Exercise prompt: Echo the data below from the line containing "Task: Click the Undo arrow in toolbar" through the line containing "The height and width of the screenshot is (279, 676).", both lines included, word for word. Leave out the pictures.

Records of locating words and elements
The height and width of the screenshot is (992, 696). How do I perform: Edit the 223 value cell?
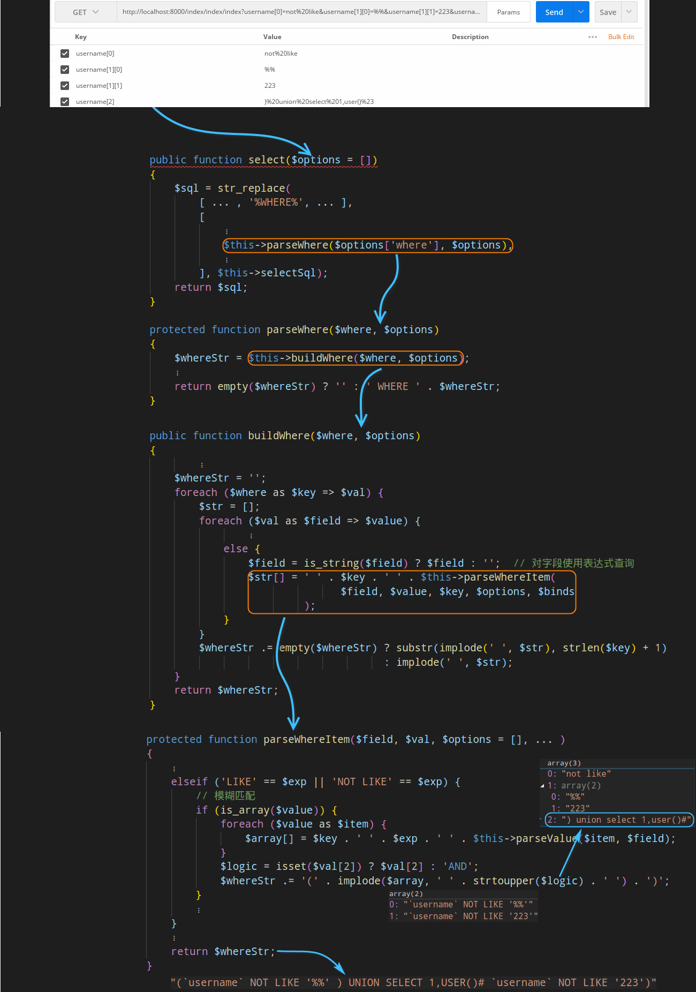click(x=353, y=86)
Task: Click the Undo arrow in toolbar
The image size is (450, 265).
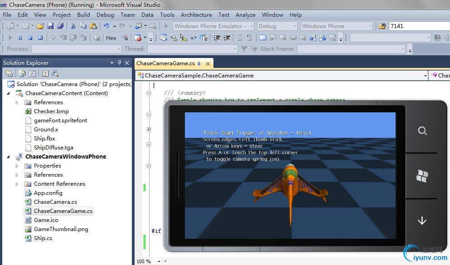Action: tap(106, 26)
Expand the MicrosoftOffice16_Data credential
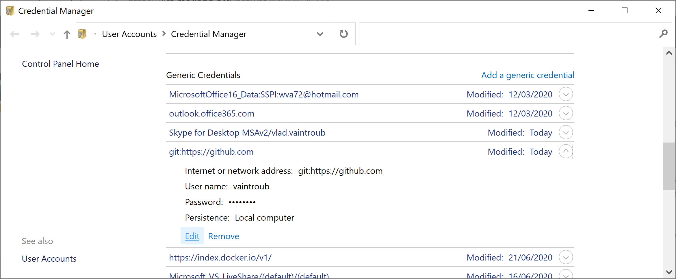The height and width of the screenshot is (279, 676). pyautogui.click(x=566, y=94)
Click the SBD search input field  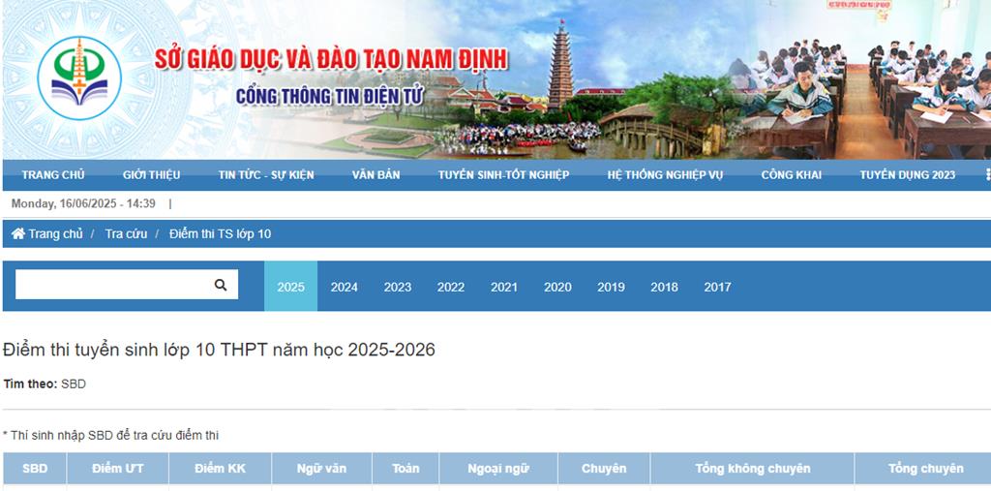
* * *
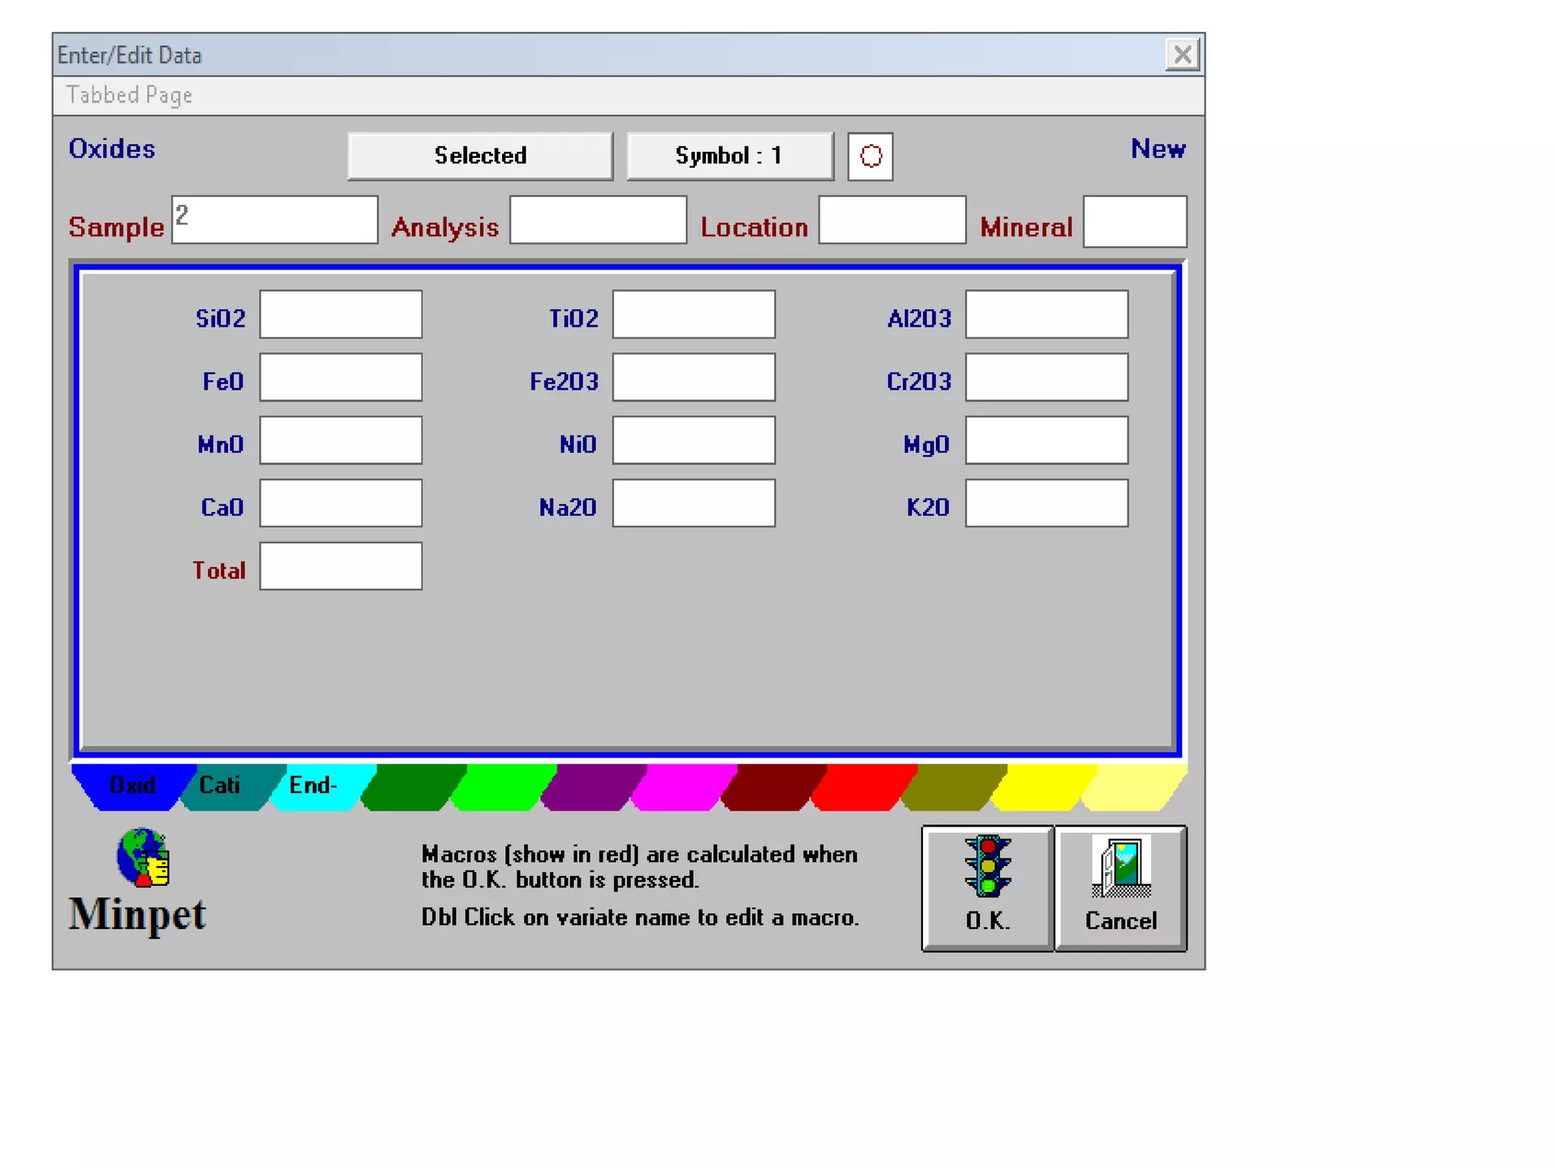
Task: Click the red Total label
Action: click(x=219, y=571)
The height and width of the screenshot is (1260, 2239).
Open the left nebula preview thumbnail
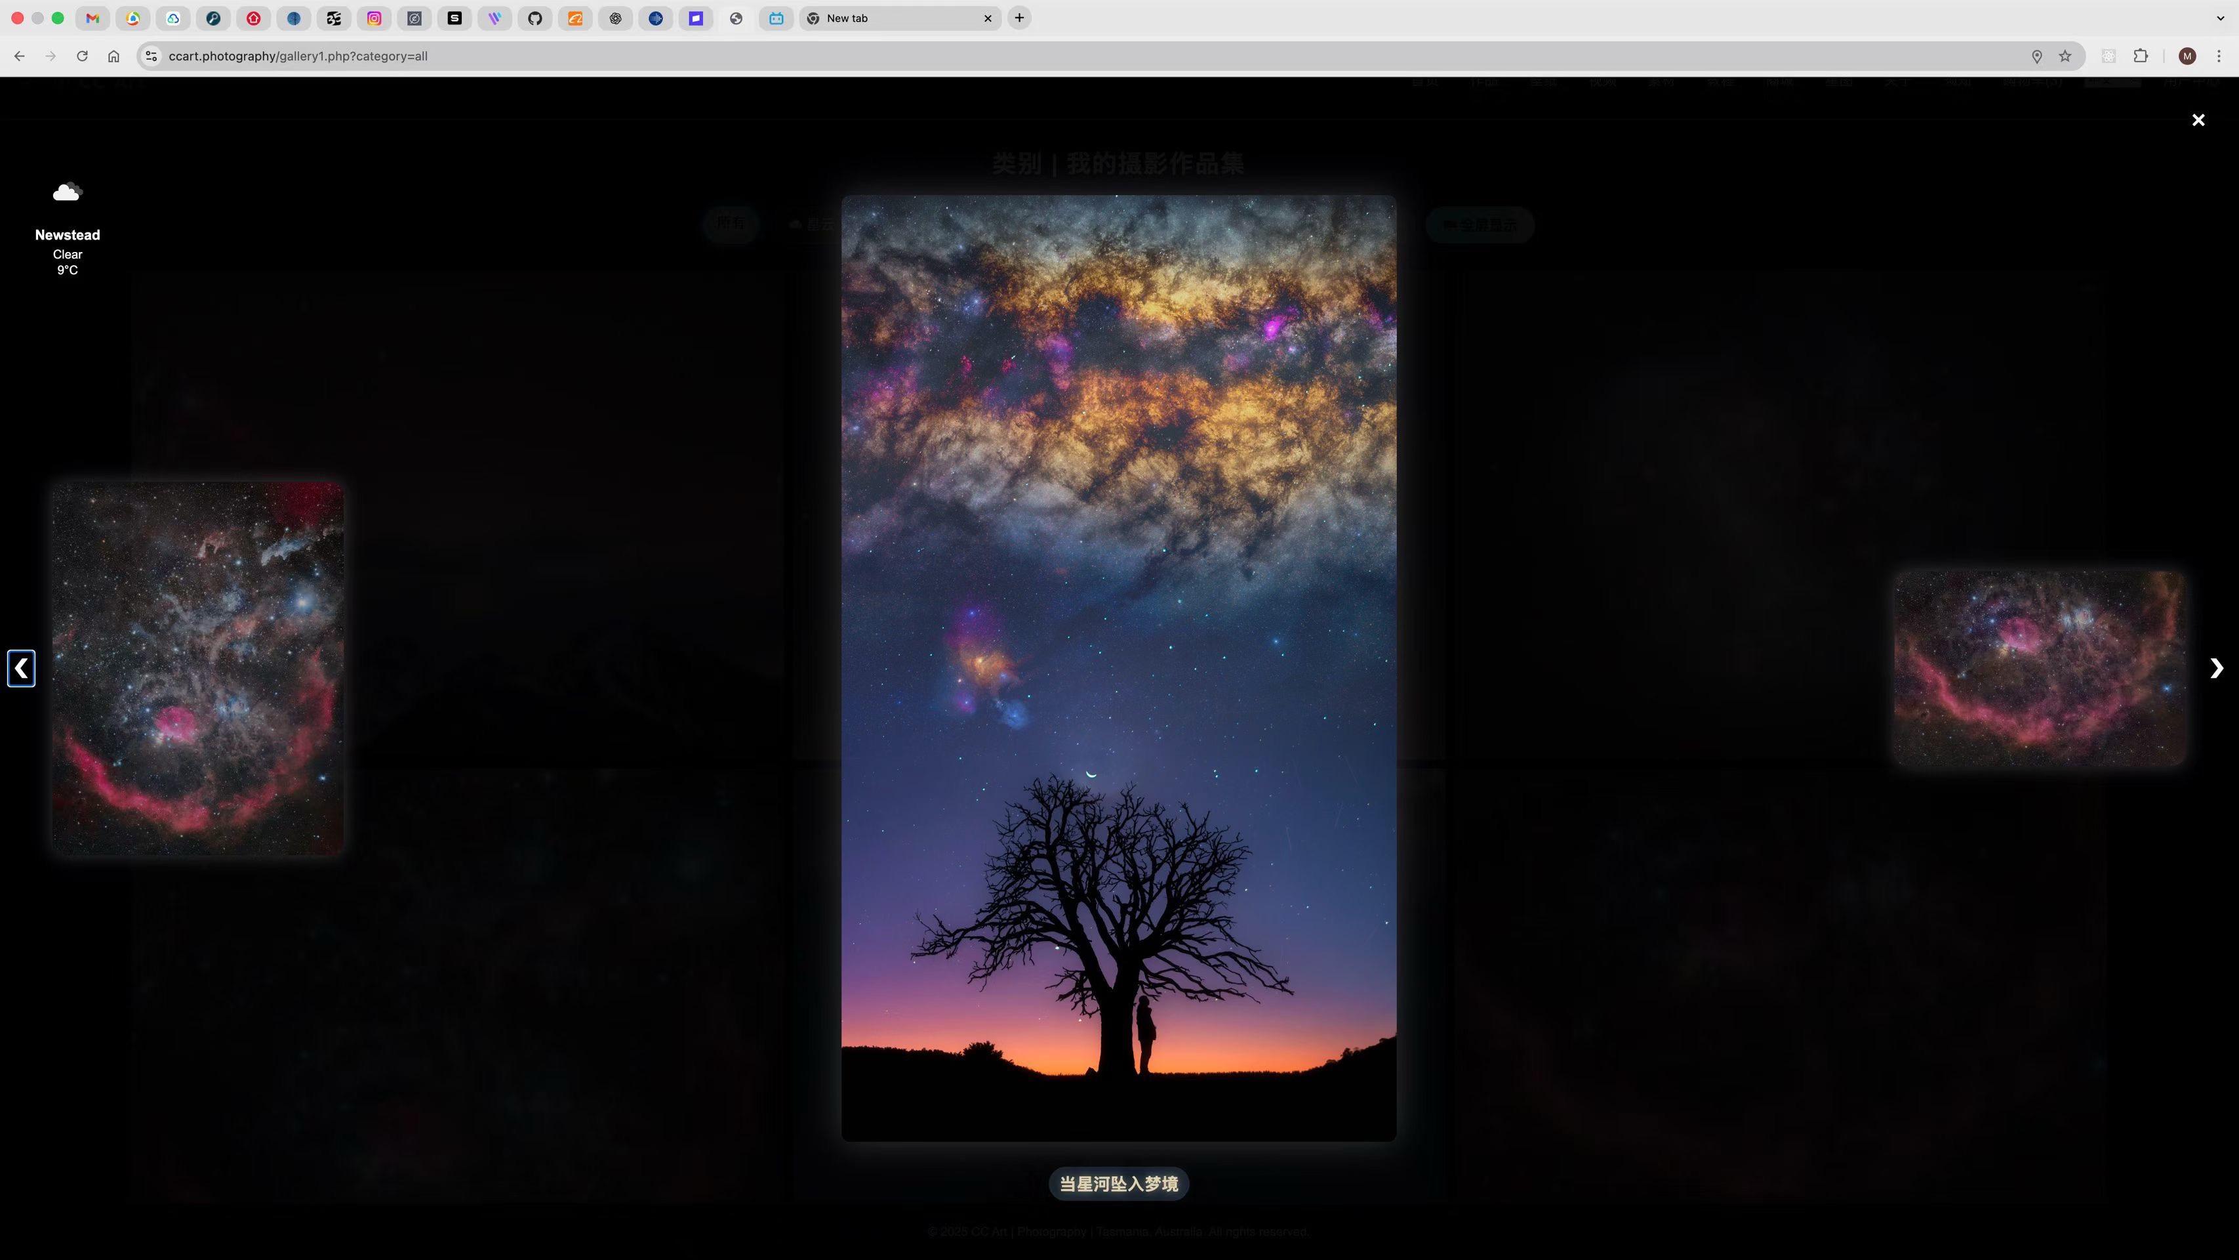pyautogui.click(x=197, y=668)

Result of the exercise:
Task: Click the Undo arrow in toolbar
The image size is (450, 265).
Action: tap(106, 26)
Expand the MicrosoftOffice16_Data credential
The height and width of the screenshot is (279, 676). pyautogui.click(x=566, y=94)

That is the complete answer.